“Maaf,” kata seorang lelaki yang menabrak Kia ketika dia sedang belanja di los ikan sebuah supermarket besar yang lengkap.
“Tidak apa-apa,” jawab ya Kia sedang mengambil fillet ikan untuk dia masukkan di plastik agar bisa dia timbang. Dia perhatikan sosok yang menabrak trolly miliknya.
“Bapak belanja juga?” tanya Kia saat sadar siapa yang menabraknya.
“Eh, kamu pegawai baru itu kan?”
“Kia Pak Hendra, saya Kia,” balas Kia menyebut nama panggilannya karena calon bossnya menyebut dengan panggilan pegawai baru.
“Oh, panggilanmu Kia dari Rizkia?” tanya Hendra, rupanya dia yang “secara tak sengaja” menabrak trolly belanjaan Kia.
“Benar Pak.
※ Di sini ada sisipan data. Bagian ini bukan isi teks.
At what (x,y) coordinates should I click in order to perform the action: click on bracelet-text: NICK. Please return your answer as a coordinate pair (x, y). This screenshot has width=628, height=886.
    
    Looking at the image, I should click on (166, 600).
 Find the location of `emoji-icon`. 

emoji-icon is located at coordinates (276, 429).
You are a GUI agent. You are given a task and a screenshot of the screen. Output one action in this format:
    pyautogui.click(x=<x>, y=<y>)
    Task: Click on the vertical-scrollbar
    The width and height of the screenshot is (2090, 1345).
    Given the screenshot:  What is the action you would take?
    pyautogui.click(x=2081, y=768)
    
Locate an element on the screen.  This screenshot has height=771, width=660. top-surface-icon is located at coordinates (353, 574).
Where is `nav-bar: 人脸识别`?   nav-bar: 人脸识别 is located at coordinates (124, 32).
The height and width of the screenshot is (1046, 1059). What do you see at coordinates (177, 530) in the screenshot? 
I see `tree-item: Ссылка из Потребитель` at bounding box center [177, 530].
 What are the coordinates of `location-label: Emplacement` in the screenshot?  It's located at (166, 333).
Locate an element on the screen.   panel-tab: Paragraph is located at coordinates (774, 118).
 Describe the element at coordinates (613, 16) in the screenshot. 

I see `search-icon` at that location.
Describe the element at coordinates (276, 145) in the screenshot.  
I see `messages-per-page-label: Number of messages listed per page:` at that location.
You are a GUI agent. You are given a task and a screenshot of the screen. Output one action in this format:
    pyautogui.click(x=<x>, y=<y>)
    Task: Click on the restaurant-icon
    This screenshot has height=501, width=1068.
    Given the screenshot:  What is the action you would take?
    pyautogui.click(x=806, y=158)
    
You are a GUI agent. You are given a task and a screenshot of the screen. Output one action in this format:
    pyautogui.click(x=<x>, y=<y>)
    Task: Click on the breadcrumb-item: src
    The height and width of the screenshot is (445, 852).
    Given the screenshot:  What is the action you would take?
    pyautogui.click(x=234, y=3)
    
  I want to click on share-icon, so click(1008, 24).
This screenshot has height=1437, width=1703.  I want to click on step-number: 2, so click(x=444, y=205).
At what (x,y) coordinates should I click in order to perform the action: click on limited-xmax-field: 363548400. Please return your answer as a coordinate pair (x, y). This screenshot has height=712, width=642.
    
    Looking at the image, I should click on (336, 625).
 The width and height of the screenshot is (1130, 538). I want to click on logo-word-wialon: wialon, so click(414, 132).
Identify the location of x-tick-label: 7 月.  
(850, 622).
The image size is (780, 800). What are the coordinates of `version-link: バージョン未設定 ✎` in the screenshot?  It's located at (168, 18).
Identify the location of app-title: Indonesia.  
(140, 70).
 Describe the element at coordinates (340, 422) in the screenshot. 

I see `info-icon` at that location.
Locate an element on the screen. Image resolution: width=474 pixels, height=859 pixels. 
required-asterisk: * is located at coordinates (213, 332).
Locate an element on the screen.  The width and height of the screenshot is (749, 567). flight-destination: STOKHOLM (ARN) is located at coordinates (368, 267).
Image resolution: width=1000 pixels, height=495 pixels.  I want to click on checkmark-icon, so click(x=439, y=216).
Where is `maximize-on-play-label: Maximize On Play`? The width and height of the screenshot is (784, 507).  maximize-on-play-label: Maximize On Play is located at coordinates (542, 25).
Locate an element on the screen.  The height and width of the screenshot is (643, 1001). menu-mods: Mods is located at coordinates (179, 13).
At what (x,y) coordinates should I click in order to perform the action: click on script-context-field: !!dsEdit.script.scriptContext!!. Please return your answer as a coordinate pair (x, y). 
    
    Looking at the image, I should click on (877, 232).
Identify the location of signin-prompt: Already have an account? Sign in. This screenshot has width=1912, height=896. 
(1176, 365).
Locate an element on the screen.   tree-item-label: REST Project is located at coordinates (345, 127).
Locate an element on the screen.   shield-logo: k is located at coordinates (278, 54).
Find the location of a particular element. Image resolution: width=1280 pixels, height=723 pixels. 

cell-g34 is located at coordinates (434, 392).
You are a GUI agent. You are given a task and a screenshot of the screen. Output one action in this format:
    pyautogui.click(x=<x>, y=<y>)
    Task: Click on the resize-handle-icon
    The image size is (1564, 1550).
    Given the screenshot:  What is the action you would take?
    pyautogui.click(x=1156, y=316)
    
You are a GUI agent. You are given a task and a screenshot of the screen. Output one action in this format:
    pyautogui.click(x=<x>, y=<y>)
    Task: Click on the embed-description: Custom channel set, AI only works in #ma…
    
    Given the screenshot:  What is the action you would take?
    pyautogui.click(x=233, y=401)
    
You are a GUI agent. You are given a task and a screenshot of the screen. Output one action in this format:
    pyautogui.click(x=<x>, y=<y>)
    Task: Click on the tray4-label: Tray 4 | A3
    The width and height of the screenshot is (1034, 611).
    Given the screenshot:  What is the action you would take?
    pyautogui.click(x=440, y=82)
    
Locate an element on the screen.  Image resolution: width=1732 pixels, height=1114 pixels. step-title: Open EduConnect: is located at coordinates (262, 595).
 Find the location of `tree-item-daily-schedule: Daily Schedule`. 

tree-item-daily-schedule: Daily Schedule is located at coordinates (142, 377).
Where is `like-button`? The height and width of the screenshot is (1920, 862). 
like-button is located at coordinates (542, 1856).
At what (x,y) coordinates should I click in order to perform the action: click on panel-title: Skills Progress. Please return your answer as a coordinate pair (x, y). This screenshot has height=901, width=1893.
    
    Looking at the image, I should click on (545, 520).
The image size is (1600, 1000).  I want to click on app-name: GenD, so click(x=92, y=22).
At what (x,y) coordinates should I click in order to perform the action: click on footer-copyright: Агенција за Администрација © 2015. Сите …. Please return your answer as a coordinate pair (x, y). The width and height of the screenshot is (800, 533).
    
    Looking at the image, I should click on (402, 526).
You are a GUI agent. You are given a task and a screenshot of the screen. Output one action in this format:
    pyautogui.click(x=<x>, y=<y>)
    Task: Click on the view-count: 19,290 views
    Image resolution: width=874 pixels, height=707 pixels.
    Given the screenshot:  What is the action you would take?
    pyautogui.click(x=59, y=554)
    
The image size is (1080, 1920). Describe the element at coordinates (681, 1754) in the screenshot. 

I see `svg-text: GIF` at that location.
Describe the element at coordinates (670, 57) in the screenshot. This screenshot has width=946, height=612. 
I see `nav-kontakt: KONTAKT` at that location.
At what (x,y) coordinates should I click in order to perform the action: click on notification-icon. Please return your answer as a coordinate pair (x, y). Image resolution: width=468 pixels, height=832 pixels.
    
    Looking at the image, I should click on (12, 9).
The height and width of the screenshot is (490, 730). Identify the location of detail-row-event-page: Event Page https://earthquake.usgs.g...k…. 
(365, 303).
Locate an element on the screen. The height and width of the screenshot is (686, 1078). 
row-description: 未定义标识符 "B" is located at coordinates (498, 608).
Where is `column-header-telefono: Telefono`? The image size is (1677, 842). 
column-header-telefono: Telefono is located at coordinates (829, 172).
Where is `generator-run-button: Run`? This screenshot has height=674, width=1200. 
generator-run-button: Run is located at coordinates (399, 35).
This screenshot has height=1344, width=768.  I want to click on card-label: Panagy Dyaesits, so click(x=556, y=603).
Saya Kia,” jawab Kia mengangguk sopan.
“Mborong apa kamu?” tanya Hendra sambil melihat keranjang belanjaan gadis yang membuatnya tak enak makan dan tak enak tidur itu.
“Ini Pak, mau masak ikan asam manis. Kebetulan kakak mau datang, saya mau masak buat dia,” jawab Kia.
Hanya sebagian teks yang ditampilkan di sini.